County school board approves new curriculum, addresses concerns after Johns Hopkins study

Graphic by Alex Silber.

By Zara Ali

The Board of Education adopted a new curriculum for pre-kindergarten through eighth grade English, Language Arts and Mathematics Jan. 8. Select elementary and middle schools will start implementing the new curriculum—which provides more instructional materials for parents and teachers—as early as fall 2019.

MCPS will spend $12.4 million over the next three years on new textbooks, online materials and accessible resources for parents and teachers, BOE president Shebra Evans said.

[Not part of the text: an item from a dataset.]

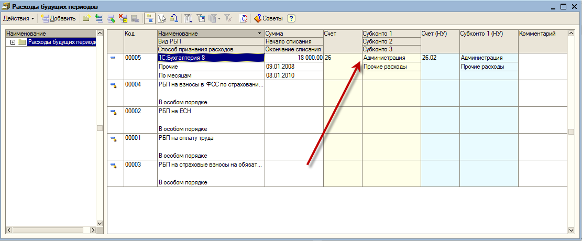
Task: Click the tree panel horizontal scrollbar right arrow
Action: pos(93,230)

The new curriculum will specifically change pre-kindergarten through fifth-grade math, middle school math and the middle school English language arts curriculum.

Bannockburn, Bethesda and Wood Acres will adopt the new English Literacy curricula, Bradley Hills and Burning Tree will adopt the Mathematics curricula and Pyle will adopt the new middle school curricula.

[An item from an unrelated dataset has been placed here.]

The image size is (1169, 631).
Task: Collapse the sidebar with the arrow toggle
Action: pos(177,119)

The Board began looking for new curriculum options after the release of a Johns Hopkins Institute for Education Policy report in March 2018, which found the current self made curriculum did not meet federal Common Core standards that had been adopted by the Maryland State Board of Education. The board finalized a curriculum after extensively analyzing 34 different proposals from different publishing companies and non-profit organizations.

“We had a variety of stakeholders that helped us narrow down our selection,” Evans said. “We wanted to make certain that it was a curriculum that could handle the size of our system and meet the needs of the populations that we are serving— including advanced learners, students that are English learners and students that are responsive to the material it had.”

A new high school curriculum is not yet final. It will depend on the results of the implementation of the new curriculum among elementary and middle schools, director of MCPS secondary curriculum Scott Murphy said.

Bannockburn, Bethesda and Wood Acres will adopt the new English Literacy curricula, Bradley Hills and Burning Tree will adopt the Mathematics curricula and Pyle will adopt the new middle school curricula.

The whole curriculum will be phased in over the course of three years.

“The hope is that we are able to provide the best instruction for students to be successful,” Evans said. “This is targeting early learners, our elementary and middle school students.”